В сельсовете Аня быстро решила свои дела – оказывается, она устроилась работать в местную библиотеку. «Представляешь, – радовалась она, – всего три часа в день, а платят прилично. И Алиску есть куда брать с собой!»

На обратном пути она вдруг остановилась у старого пруда: – Красота какая! Слушай, а тут рыба водится?

– Водится… Караси, окуньки…

– А научишь меня рыбачить? – она посмотрела на него так просто и прямо, что у Ивана перехватило дыхание. – Я всю жизнь мечтала научиться!

– Научу, – выдохнул он.

Вечером мать встретила его молчанием. Только когда он уже собирался идти спать, сказала в спину: – К Нюрке сегодня заходила… Говорит, видели твою рыжую в городе. С мужиками якшается.

– Неправда это, – тихо, но твёрдо ответил Иван.

– А ты почём знаешь? – взвилась мать. – Влюбился, что ли? В эту… городскую бесстыдницу?

Иван развернулся и впервые за много лет посмотрел на мать тяжёлым, злым взглядом: – Не смей. Слышишь? Не смей так о ней говорить.

Евдокия охнула и осела на табуретку: – Господи, сынок… Да что ж она с тобой сделала-то…

А сделала она вот что: научила его улыбаться.
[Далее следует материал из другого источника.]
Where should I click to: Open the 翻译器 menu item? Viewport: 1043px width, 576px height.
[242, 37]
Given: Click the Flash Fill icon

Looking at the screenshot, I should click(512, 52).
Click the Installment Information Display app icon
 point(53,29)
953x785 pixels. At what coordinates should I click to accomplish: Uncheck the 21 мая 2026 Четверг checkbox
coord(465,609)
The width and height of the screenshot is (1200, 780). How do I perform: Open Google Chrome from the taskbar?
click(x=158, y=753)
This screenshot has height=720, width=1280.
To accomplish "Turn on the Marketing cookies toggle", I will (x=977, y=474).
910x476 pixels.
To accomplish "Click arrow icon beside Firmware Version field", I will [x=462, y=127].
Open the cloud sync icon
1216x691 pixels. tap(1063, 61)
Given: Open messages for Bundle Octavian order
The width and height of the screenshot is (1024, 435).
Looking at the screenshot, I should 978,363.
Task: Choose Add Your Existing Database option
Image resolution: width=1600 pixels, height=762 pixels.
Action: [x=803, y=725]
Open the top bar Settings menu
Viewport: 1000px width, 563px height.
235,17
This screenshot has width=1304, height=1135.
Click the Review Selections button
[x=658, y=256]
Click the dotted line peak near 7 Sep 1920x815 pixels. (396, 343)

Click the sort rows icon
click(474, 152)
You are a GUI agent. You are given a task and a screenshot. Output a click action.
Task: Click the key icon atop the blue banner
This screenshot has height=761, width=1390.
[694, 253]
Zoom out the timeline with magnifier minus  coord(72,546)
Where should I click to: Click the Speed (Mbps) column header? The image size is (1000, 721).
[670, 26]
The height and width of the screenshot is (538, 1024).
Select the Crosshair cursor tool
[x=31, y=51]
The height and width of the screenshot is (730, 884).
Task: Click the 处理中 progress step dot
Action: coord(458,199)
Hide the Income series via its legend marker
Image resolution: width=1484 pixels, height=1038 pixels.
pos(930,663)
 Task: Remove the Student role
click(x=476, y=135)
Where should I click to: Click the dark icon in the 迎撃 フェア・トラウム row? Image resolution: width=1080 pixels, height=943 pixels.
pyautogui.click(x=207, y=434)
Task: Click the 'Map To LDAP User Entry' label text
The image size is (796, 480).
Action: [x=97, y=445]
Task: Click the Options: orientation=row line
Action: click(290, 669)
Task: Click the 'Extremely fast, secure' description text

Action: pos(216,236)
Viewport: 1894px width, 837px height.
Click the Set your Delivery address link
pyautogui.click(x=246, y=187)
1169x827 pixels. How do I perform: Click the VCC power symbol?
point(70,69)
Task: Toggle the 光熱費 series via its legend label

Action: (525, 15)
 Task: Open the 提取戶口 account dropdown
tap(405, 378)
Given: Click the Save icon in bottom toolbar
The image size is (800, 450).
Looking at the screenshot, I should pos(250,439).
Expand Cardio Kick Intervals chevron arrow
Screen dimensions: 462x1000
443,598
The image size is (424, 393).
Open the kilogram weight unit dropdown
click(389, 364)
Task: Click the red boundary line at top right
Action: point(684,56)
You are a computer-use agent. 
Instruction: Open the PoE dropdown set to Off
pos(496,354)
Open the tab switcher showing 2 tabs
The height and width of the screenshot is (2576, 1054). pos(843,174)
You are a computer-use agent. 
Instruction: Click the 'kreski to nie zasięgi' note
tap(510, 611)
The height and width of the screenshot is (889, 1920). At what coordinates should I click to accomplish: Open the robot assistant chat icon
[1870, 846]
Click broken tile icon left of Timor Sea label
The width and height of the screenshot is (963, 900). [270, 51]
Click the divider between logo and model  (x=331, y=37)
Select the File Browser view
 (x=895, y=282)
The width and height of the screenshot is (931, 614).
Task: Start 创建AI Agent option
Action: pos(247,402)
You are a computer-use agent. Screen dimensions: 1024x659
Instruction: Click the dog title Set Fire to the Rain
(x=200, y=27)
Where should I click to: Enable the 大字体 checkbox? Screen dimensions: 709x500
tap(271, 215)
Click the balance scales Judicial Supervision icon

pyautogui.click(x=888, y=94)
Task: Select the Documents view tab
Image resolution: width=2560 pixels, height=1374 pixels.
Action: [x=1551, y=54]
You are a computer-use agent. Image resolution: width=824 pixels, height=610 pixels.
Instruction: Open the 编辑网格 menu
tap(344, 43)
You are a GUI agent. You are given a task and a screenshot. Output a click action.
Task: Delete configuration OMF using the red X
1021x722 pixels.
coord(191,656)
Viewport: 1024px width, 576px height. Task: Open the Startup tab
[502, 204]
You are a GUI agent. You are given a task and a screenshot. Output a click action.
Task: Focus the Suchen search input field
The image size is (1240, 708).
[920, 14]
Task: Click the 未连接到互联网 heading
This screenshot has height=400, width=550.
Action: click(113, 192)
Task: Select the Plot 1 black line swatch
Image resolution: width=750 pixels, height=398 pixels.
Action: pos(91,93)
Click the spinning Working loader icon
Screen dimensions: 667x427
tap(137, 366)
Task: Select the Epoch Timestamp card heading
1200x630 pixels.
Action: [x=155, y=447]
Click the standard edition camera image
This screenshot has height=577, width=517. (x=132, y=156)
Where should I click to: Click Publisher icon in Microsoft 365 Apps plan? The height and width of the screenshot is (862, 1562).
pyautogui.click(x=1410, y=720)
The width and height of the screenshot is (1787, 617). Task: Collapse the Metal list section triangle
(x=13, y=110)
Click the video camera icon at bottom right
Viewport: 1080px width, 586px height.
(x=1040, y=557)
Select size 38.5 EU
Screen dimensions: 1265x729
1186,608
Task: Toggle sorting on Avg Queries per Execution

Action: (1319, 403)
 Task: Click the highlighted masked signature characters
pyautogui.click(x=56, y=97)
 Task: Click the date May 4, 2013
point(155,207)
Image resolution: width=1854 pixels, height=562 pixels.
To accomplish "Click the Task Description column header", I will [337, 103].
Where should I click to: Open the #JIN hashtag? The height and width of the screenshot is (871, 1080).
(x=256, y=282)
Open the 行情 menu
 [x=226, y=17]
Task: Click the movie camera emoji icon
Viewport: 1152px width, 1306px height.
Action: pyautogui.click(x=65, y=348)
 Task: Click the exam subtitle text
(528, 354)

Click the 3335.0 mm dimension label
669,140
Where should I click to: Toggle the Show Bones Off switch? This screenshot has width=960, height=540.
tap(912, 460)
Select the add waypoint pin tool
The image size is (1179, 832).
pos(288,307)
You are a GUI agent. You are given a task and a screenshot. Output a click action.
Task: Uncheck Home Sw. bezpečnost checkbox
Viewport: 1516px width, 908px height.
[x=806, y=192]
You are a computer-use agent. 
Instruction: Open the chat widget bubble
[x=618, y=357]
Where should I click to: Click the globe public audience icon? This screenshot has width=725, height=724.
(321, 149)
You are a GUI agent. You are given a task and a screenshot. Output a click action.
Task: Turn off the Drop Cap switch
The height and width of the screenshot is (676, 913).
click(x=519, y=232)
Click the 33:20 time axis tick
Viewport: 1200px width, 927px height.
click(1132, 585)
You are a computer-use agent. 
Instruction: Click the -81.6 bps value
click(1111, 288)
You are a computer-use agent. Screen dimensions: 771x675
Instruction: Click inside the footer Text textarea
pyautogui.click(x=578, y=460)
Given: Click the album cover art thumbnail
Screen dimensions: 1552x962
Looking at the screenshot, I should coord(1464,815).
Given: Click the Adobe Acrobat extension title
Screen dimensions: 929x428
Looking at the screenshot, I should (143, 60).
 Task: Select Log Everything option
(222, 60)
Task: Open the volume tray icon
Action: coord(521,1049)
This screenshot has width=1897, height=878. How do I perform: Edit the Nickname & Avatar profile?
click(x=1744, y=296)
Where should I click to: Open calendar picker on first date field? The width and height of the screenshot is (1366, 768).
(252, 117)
Просто так, без причины. Научила смотреть на мир другими глазами. Как в тот день, когда они втроём – он, Аня и Алиска – поехали в районный цирк. Купил билеты, достал из гаража старый отцовский «Москвич», который берёг для особого случая…

Алиска визжала от восторга, глядя на клоунов, Аня хлопала в ладоши, а он… он смотрел на них и чувствовал себя самым счастливым человеком на свете.

А потом была рыбалка. И совместные вечера в библиотеке, где он помогал ей расставлять книги. И тот случай с дыней, когда они возвращались с райцентра, и дыня вдруг выскользнула у Ани из рук, покатилась по дороге, а они бежали за ней, смеясь как дети…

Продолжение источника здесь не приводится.